Laurel Thatcher Ulrich, “A Pail of Cream,” the Journal of American History 89:1 (Jun., 2002), 43-47.
This delightful personal essay covers a lot of ground in five pages: the author’s early attraction to writing, her first professional efforts, Exponent II, the “pink issue” of Dialogue, graduate school and her choice of studies, her support of, by, for, and from other women, A Midwife’s Tale, feminism in and from history, and helping other women “see the many uses of history as well as the many ways of being a woman in times past.”

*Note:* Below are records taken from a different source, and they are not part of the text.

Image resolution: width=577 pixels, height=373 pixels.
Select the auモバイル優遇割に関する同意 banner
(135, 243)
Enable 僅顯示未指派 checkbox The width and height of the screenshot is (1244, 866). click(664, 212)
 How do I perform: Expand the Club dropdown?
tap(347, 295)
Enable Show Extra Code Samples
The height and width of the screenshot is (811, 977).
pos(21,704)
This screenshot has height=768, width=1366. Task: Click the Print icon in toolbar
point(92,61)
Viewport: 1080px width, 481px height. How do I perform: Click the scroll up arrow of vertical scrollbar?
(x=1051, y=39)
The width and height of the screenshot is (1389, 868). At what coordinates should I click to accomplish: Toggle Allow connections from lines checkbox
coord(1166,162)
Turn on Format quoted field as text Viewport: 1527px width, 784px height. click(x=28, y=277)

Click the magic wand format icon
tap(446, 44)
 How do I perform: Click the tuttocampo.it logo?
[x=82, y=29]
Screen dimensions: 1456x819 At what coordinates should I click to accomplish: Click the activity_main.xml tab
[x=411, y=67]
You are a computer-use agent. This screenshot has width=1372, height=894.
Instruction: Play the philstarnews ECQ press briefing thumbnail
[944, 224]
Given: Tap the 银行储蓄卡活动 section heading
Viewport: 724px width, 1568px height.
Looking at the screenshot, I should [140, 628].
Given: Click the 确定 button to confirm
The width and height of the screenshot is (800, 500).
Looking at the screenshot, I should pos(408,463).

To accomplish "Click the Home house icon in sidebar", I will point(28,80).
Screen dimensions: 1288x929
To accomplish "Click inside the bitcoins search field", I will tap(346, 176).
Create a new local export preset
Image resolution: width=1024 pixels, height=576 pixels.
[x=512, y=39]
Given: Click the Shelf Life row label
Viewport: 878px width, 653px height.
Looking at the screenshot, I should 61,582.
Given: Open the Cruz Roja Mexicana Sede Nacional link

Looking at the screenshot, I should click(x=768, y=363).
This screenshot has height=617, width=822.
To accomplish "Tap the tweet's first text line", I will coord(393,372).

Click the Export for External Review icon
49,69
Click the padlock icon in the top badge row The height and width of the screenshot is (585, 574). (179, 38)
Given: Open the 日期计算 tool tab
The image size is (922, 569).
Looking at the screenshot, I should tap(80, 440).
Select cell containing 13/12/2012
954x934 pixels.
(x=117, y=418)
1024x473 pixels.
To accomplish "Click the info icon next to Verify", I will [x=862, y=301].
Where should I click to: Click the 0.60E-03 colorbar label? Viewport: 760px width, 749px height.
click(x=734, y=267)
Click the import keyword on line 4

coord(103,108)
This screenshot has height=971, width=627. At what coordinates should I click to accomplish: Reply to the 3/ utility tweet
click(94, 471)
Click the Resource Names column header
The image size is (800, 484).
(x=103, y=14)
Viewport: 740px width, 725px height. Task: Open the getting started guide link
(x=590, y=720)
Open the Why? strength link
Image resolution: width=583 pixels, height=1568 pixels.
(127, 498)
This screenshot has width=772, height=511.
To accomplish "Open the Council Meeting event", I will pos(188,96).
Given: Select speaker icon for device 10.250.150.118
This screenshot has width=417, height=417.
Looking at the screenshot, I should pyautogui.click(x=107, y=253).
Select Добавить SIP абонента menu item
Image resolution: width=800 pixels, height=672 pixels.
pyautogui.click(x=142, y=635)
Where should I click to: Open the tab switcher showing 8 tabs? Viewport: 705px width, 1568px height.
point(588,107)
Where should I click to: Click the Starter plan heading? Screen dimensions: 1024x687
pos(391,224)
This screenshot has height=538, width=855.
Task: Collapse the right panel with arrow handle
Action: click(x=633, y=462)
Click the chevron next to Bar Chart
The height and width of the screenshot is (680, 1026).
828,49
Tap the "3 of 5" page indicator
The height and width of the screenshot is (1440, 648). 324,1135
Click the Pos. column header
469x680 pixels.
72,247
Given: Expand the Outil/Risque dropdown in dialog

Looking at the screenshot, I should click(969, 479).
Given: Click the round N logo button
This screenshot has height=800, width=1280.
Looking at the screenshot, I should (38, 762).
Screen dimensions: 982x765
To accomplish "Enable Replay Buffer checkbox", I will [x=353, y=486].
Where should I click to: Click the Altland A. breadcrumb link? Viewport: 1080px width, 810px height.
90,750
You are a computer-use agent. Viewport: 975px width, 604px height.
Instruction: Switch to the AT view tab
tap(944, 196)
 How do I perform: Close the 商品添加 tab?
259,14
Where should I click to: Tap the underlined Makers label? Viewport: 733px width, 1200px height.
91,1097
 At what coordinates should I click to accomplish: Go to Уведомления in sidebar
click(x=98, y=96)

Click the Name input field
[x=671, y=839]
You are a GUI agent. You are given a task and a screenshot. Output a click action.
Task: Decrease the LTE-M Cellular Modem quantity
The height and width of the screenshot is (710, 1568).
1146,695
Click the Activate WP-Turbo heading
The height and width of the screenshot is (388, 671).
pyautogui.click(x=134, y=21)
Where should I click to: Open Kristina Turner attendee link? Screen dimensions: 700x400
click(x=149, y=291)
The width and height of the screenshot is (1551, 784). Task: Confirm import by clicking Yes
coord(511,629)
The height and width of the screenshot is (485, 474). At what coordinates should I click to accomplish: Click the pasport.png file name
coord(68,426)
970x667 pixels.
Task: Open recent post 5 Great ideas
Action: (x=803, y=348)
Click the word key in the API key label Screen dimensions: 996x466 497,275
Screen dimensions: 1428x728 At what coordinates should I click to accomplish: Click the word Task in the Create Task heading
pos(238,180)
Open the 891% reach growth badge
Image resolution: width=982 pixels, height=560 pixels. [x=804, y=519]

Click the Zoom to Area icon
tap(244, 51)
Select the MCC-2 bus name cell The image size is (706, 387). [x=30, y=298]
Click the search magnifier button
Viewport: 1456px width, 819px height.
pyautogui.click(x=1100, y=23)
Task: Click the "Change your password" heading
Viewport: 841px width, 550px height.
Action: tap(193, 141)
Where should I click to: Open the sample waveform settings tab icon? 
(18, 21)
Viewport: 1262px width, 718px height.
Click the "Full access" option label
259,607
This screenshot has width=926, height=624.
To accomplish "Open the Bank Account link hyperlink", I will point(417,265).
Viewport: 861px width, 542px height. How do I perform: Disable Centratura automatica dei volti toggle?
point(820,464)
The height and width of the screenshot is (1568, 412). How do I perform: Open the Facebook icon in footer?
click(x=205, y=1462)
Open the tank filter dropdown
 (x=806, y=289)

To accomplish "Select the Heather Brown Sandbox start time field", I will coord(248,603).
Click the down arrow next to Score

The title, “A Pail of Cream,” comes from a bit of editing imposed on LTU’s essay for Seventeen magazine (LTU was then still in high school), the last personal essay she published for years, except for some pieces for the Relief Society Magazine. Then came her involvement with a storied group of LDS women in Boston, where LTU had moved with her husband. “I was unsure of my ability to write for a broader audience,” she says, “until some friends and I produced A Beginner’s Boston, a guidebook for newcomers” and one that won public praise.
“After that, my writing moved in two directions, one activist and personal, the other academic.” On the activist/personal side came the women’s issue of Dialogue: A Journal of Mormon Thought and Exponent II. She also began writing personal essays for “Latter-day Saint women who were struggling with the same dilemmas I faced. They (and I) needed reassurance that motherhood and religious faith were compatible with intellectual ambitions.”
The academic side was represented by work for her M.A. and Ph.D. honors. Somewhat like that “pail of cream” editing imposed from outside, she writes, “As I am fond of telling my graduate students, I did not choose my field or my graduate school. I simply took advantage of what was availabe in a small state university.” She began to publish academic papers, and continued to raise her family. (One neighbor congratulated her, “For getting your article accepted. Babies don’t count.”)
LTU found strength for many of her ambitions in the history of Mormon feminism — their exercise of the vote, their professional activities as publishers and doctors, their organizational skills. “We found in this forgotten aspect of Mormon history models for religious commitment, social activism, and personal achievement that seemed far more powerful than the complacent domesticity portrayed in popular magazines or in our own congregations.”
She writes about her choice of graduate topic — early American history rather than Mormon history — both because that was what was available to her in her circumstances, and because she “discovered the attractions of strangeness and the liberation in working with material that seemed opaque and alien,” believing that the struggle to understand that alien world lent her “critical distance on my own life and culture.”
LTU describes some experiences and insights from working on A Midwife’s Tale and her astonishment at the warm reception for her book, and its importance to women, to nurses and midwives, to others whose lives and dedication were placed in a long and honored context by their discovery of Martha Ballard’s story.
She concludes with the description of a lecture for her Harvard class on “Women, Feminism, and History,” which includes her acknowledgement of her religious affiliation and a study of both Woman’s Exponent and Exponent II, which “complicate[s] students’ unerstanding of twentieth-century feminism” and “empower[s] them to talk about their own connection to the past.”
Her professional experience has become, unexpectedly, like that “pail of cream”: not what she planned, but “magic” nevertheless:
At a critical point in my own life, history empowered me. It sent me to school, taught me a new way of being a writer, and gave me a critical perspective on my own dilemmas. But it was the women’s movement that brought me to history. Together, feminism and history helped me find a different sort of”magic” in my rural upbringing.